During the 1960’s whilst in my last years of school, I habitually wore a Ben Sherman shirt, Wrangler jeans and the obligatory very short hair. I was, along with my contemporaries, a “Mod”. Of course we all had scooters; mine was a Lambretta as I was never a great fan of Vespas which seemed too bulbous compared with the sleek lines of an LI 150. The wearing of Parka overcoats was de rigueur whilst riding and were great for keeping the rain out and hiding all sorts of things from the prying eyes of disapproving adults. Helmets were for the girls
Our tribe was very distinctive and were completely opposite from that other tribe, the “Rockers”. They wore leather jackets and Levis and only road motorbikes, with the Bonneville and Nortons being particular favourites. I only know this because their favourite sport was to roar up along side of us and kick our much slower scooters over. We referred to them as “Greasers”. This is because they always seemed covered in grease from tinkering with their bikes; they all had tattoos, bad teeth and oily hair and that was just the females! We Mods believed that the grease and oil was recycled from the engines to their hair and back again when an oil change was needed
A future girlfriend was a Rocker at the same time, though we would never have spoken to each other back then. She believes that we Mods were all Nancy Boys who only went to Brighton to meet other gays and that if we had had a punch up on the beach we could only hit her mob with our handbags. There were bad lads and hard men on both sides and the warfare between the two tribes was only too real on all levels.
Our later years
There still exists many scooter and bike clubs with quite a few in Spain, and some will hanker after the old times, but the old warfare has died out. Bikes and scooters still abound but are seemingly no longer a tribal symbol
Eventually as we grew up, peace broke out and former Mods and Rockers have largely become merged into one. As those of us who had and still have a passion for two wheels are now in our 50’s and 60’s we form the largest age group by far to be seen on those icons of the road, the Harley-Davidson motorcycle. I don’t own a Harley myselfthough back in the UK I rode a Kawasaki ZZR 600. Harleys are fantastic cruising bikes, not renowned for their zip and frequently referred to by the speed merchants as “tractors”
I became aware of the fondness for Harleys through my work. It seemed that every rider of my generation (remember “The Who?) from whichever tribe now rode one. I have re-registered quite a number of bikes, but the biggest single marque by far make Fat Boys and Soft Tails. The signature of a Harley- Davidson is the deep throaty sound of the exhaust; this is where I have had a few challenges when re-registering a bike.
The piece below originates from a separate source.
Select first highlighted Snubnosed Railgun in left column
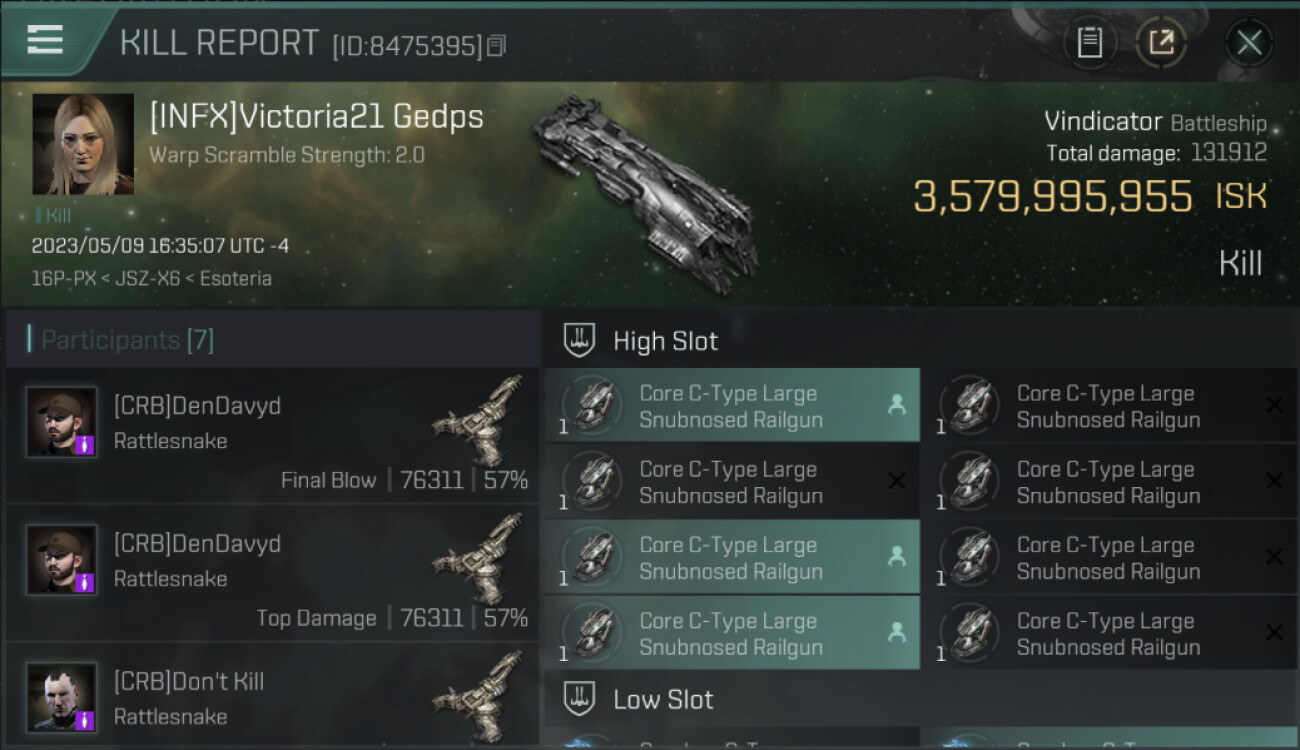Image resolution: width=1300 pixels, height=750 pixels. pos(731,406)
Yes lads, they sound great, but your slashed pipes will not pass the ITV inspection as the exhaust is subject to both emissions and noise tests, so please put the originals back on before you meet me
Potential ITV problems
What other problems may we face? Well changes of wheels or tyres from the original spec’ may cause a problem. Sometimes crash bars may not be accepted and anything else that has fundamentally altered the dimensions of the bike. The solution, if unsure is to ask first or put the originals back on for the inspections; I wouldn’t dare tell you what to do afterwards!
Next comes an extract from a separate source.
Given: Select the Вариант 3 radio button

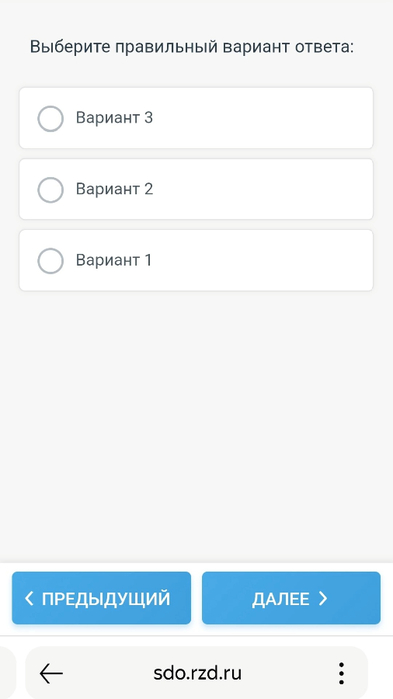Looking at the screenshot, I should tap(50, 119).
The most bizarre reason for failure at the ITV has been where a bike has the main headlight flanked by two smaller ones. These add a touch of class as well as helping you to see better but are not allowed, despite being a standard fit in the UK and USA. I am told that under Spanish regulations, a bike can have one or two headlights, but not three as three may confuse the driver in front. I still don’t understand this answer.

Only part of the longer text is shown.